>>>

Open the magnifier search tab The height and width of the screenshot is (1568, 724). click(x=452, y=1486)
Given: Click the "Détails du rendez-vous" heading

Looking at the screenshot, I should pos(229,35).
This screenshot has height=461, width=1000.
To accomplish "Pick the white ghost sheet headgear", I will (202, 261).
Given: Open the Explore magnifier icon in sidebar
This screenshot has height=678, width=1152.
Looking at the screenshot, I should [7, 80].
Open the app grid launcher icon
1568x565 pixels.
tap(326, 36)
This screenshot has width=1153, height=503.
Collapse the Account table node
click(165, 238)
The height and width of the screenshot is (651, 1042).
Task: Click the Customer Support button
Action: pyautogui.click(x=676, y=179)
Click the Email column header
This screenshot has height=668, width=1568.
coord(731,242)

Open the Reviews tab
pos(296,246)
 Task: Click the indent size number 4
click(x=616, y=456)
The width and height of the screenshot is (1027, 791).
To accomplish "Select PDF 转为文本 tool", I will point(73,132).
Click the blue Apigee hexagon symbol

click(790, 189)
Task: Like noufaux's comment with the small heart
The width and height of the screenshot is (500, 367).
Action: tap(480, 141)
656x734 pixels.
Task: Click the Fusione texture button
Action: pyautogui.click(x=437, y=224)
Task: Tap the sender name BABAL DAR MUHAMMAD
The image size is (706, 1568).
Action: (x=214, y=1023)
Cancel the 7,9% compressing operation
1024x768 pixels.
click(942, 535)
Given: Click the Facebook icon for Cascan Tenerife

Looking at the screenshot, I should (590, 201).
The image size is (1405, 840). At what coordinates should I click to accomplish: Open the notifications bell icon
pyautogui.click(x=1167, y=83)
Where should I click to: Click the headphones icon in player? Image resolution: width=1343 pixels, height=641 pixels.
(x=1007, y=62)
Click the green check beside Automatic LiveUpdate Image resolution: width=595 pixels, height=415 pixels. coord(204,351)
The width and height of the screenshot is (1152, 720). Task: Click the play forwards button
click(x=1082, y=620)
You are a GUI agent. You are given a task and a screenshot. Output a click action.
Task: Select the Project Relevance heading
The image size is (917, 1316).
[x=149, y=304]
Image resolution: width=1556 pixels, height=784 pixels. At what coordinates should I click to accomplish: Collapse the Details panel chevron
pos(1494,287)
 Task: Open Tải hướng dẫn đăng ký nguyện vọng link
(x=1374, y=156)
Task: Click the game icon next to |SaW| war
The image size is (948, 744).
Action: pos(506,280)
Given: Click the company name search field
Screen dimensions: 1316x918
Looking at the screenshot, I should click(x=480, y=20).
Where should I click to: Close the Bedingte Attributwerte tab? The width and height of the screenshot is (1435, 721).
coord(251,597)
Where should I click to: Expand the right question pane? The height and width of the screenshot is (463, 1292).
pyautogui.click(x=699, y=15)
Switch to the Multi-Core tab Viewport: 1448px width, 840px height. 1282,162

<<<

Task directions: Please give the material above once more, unchanged.

Reply:
Open the magnifier search tab The height and width of the screenshot is (1568, 724). click(x=452, y=1486)
Given: Click the "Détails du rendez-vous" heading

Looking at the screenshot, I should pos(229,35).
This screenshot has height=461, width=1000.
To accomplish "Pick the white ghost sheet headgear", I will (202, 261).
Given: Open the Explore magnifier icon in sidebar
This screenshot has height=678, width=1152.
Looking at the screenshot, I should [7, 80].
Open the app grid launcher icon
1568x565 pixels.
tap(326, 36)
This screenshot has width=1153, height=503.
Collapse the Account table node
click(165, 238)
The height and width of the screenshot is (651, 1042).
Task: Click the Customer Support button
Action: pyautogui.click(x=676, y=179)
Click the Email column header
This screenshot has height=668, width=1568.
coord(731,242)

Open the Reviews tab
pos(296,246)
 Task: Click the indent size number 4
click(x=616, y=456)
The width and height of the screenshot is (1027, 791).
To accomplish "Select PDF 转为文本 tool", I will point(73,132).
Click the blue Apigee hexagon symbol

click(790, 189)
Task: Like noufaux's comment with the small heart
The width and height of the screenshot is (500, 367).
Action: tap(480, 141)
656x734 pixels.
Task: Click the Fusione texture button
Action: pyautogui.click(x=437, y=224)
Task: Tap the sender name BABAL DAR MUHAMMAD
The image size is (706, 1568).
Action: (x=214, y=1023)
Cancel the 7,9% compressing operation
1024x768 pixels.
click(942, 535)
Given: Click the Facebook icon for Cascan Tenerife

Looking at the screenshot, I should (590, 201).
The image size is (1405, 840). At what coordinates should I click to accomplish: Open the notifications bell icon
pyautogui.click(x=1167, y=83)
Where should I click to: Click the headphones icon in player? Image resolution: width=1343 pixels, height=641 pixels.
(x=1007, y=62)
Click the green check beside Automatic LiveUpdate Image resolution: width=595 pixels, height=415 pixels. coord(204,351)
The width and height of the screenshot is (1152, 720). Task: Click the play forwards button
click(x=1082, y=620)
You are a GUI agent. You are given a task and a screenshot. Output a click action.
Task: Select the Project Relevance heading
The image size is (917, 1316).
[x=149, y=304]
Image resolution: width=1556 pixels, height=784 pixels. At what coordinates should I click to accomplish: Collapse the Details panel chevron
pos(1494,287)
 Task: Open Tải hướng dẫn đăng ký nguyện vọng link
(x=1374, y=156)
Task: Click the game icon next to |SaW| war
The image size is (948, 744).
Action: pos(506,280)
Given: Click the company name search field
Screen dimensions: 1316x918
Looking at the screenshot, I should click(x=480, y=20).
Where should I click to: Close the Bedingte Attributwerte tab? The width and height of the screenshot is (1435, 721).
coord(251,597)
Where should I click to: Expand the right question pane? The height and width of the screenshot is (463, 1292).
pyautogui.click(x=699, y=15)
Switch to the Multi-Core tab Viewport: 1448px width, 840px height. 1282,162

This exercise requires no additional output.